Belly Fat Linked to Women’s Osteoporosis Risk
Study Shows Fat Around the Waistline May Be Harmful to Bone Health
Nov. 30, 2010 (Chicago) -- Belly fat may be bad for women's bone health, raising their risk of osteoporosis, researchers report.
In a study of 50 premenopausal women, many of whom were obese, those who had more fat around the waistline were more likely to have low bone mineral density, an osteoporosis risk factor.
"We found that in young women, deep belly fat is bad for the bones," Miriam Bredella, MD, assistant professor of radiology at Massachusetts General Hospital/Harvard Medical School, tells WebMD. "We now know that abdominal obesity needs to be included as a risk factor for osteoporosis and bone loss."
Bredella presented her findings here at the annual meeting of the Radiological Society of North America (RSNA).
Not All Fat Is the Same
Previous research has suggested that excess body fat protects against bone loss and osteoporosis.
But not all fat is the same, Bredella says. Using MRI and CT images, she showed that women with excessive amounts of "bad" visceral or intra-abdominal fat have a more porous bone structure than women without visceral fat. On the other hand, women with excessive subcutaneous fat that lies just below the skin show normal bone structure.
She and colleagues studied women whose BMIs (body mass index) ranged from 19 to 46, with an average BMI of 30. A BMI of 18.5 to 24.9 is considered normal, a BMI of 25 to 29.9 is considered overweight, and a BMI of 30 or more is considered obese.
All underwent a special imaging technique called MRI spectroscopy that allowed the researchers to evaluate different kinds of fat, including fat in the bone marrow. CT scans were used to determine bone mineral density.
The more fat in bones, the lower a woman’s bone mineral density was, the study showed. The more visceral fat -- for example, women with apple-like figures that have fat around the waist -- the more likely a woman was to have lower bone mineral density.
Excessive deep belly fat is also a risk factor for heart disease and diabetes, says RSNA spokesman David Levin, MD, of Thomas Jefferson University Hospital in Philadelphia. He was not involved with the work.
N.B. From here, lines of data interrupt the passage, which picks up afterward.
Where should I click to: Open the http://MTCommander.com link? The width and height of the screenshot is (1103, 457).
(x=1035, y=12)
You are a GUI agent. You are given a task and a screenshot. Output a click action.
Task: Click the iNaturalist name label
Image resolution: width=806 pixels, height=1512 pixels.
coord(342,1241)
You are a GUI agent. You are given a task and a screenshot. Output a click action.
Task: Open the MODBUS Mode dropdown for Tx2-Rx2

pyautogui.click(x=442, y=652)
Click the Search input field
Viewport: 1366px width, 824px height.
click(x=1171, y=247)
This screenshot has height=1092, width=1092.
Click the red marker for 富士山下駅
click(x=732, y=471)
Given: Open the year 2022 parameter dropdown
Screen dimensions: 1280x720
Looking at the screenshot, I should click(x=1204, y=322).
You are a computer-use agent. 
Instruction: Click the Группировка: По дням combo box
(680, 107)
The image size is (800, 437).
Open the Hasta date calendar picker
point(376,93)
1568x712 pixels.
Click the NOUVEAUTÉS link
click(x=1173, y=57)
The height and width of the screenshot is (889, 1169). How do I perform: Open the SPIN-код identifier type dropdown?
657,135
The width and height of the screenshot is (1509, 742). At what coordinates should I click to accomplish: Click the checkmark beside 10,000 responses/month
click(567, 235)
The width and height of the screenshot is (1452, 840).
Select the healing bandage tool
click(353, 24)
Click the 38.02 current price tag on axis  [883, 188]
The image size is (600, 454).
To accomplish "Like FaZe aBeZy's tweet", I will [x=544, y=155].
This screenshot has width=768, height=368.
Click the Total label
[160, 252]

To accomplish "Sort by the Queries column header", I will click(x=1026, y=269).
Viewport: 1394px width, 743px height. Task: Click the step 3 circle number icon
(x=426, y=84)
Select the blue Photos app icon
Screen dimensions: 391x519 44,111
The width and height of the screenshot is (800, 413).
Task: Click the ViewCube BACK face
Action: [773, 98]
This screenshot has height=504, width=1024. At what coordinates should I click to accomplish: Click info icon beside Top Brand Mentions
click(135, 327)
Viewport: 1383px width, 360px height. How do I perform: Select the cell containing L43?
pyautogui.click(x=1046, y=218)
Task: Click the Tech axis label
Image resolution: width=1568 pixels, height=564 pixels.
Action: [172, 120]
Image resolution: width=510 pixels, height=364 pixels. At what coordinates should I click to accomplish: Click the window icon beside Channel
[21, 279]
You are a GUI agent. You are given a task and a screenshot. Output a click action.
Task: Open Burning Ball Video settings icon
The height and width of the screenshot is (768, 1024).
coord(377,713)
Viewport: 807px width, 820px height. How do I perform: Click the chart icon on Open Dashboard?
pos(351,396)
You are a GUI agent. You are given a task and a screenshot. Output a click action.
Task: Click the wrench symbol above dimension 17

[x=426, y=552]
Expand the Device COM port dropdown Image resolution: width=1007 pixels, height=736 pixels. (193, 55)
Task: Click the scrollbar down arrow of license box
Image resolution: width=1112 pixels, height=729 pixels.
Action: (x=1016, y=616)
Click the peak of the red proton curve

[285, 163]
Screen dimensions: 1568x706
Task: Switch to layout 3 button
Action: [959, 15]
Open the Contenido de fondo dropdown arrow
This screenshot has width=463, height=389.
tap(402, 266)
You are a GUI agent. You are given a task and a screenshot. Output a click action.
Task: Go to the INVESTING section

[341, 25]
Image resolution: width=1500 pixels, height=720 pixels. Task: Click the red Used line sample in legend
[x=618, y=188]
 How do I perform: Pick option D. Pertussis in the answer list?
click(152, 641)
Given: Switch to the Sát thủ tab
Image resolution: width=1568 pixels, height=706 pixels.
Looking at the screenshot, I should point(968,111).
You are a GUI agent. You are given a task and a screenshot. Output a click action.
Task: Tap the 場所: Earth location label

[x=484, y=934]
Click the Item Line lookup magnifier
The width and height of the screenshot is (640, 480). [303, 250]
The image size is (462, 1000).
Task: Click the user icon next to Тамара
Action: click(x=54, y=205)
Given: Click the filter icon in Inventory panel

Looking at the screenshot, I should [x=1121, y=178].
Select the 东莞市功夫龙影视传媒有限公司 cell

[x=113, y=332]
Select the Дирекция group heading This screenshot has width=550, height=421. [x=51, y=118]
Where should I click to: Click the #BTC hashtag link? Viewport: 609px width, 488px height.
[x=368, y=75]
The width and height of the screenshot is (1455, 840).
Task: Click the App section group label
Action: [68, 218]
No treatment has been shown to preferentially get rid of belly fat rather than subcutaneous fat, says Mary C. Mahoney, MD, professor of radiology at the University of Cincinnati.
Your best bet: Not gaining fat in the first place or getting rid of as much body fat as possible, she says.
This study was presented at a medical conference. The findings should be considered preliminary as they have not yet undergone the "peer review" process, in which outside experts scrutinize the data prior to publication in a medical journal.